Archery helps Cromwell-Wright students build life skills
The gym at Cromwell-Wright High School was eerily quiet Saturday, March 23, despite the dozens of kids roaming around and even more parents and spectators watching.
The National Archery in the Schools Program (NASP) Region 2 tournament in Cromwell isn't your average sporting event. The loudest noises during the competition were the constant "twang, thump" from archers releasing their arrows and then finding their targets.
Occasionally, the rhythm was broken by a clang of an arrow that missed the 3D targets in the makeshift range set up on the Cardinal basketball court.
After each end — a two-minute period where archers must fire five arrows at a target — Cards coach Kyle Ridlon blows a whistle and each shooter and their partner go inspect where their arrows ended up.

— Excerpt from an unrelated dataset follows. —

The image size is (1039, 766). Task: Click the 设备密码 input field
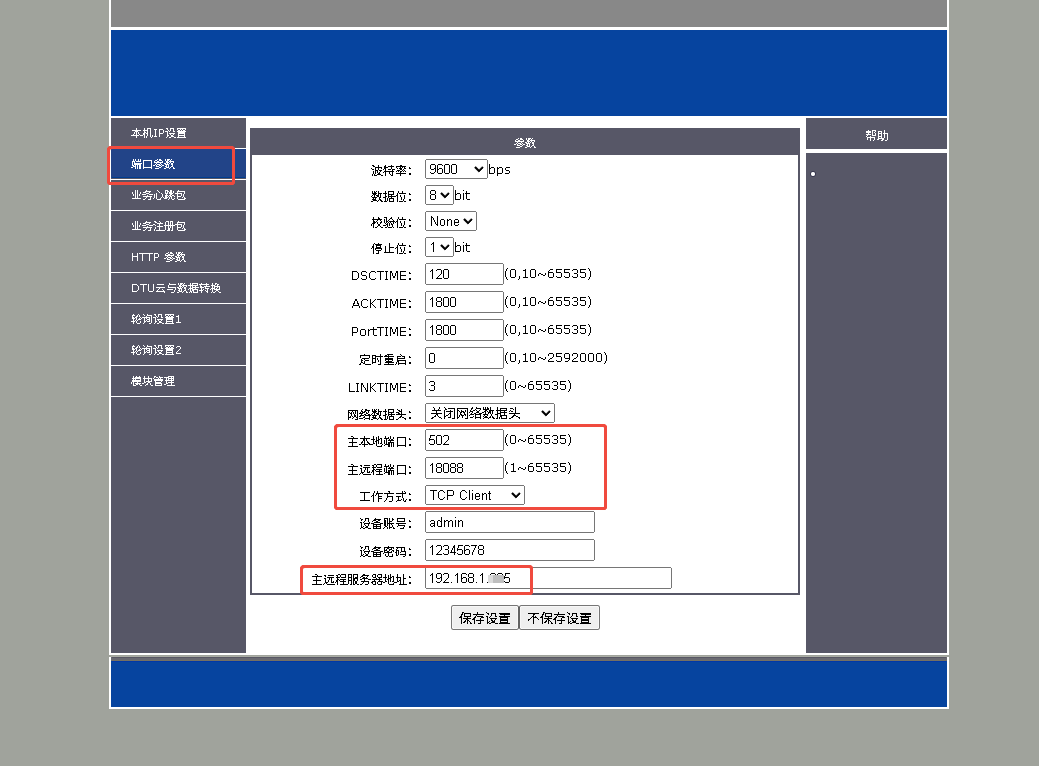[509, 550]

NASP was begun in late 2001 as a joint project of the Kentucky Department of Fish and Wildlife and Education in an attempt to improve student motivation, attention, behavior attendance and focus for students in grades 4-12, according to the organization's website. The sport has grown since then to include more than 2.3 million participants in 2016.
During the Minnesota State Tournament this weekend at the Duluth Entertainment Convention Center, approximately 2,500 archers will shoot in 3D and bullseye competitions.
In 3D competitions, participants compete in six ends shooting at full-sized animal targets like turkeys, bears, deer and sheep at distances of 10-15 meters. Bullseye competitions ask archers to shoot three ends at a target 10 meters away and another three at 15 meters.
Ridlon said he sees students developing skills through archery that help them deal with challenges at school and in life.
"It helps them to focus on what they are doing day-to-day," Ridlon said. "The skills you use to shoot an arrow are skills you'd use every day, from mental focus to physical coordination to the ability to develop internal self-discipline to deal with high stress situations.
Tucker Korpi, a sixth grader at Cromwell-Wright, enjoys the competition and the feeling he gets during each end of the competition.
"When you draw the bow back your heart starts beating faster and once you release, it starts to slow back down," he said. "When you release, you're just waiting to see where the arrow lands — then you go through it all four more times."
Tucker is in his second year of competition, but his older brother Bertie, an 11th-grader, has been competing several more years and finished first in the high school boys division. Tucker finished eighth in the middle school boys division.
Ninth-grader Skylar Yenna, who finished ninth in the high school girls competition, said she has enjoyed improving over the years, but what she enjoys is how archery serves as a stress reliever.
"When you draw it back, it's like you're about to punch someone," she said. "But when you release, all that anger goes away."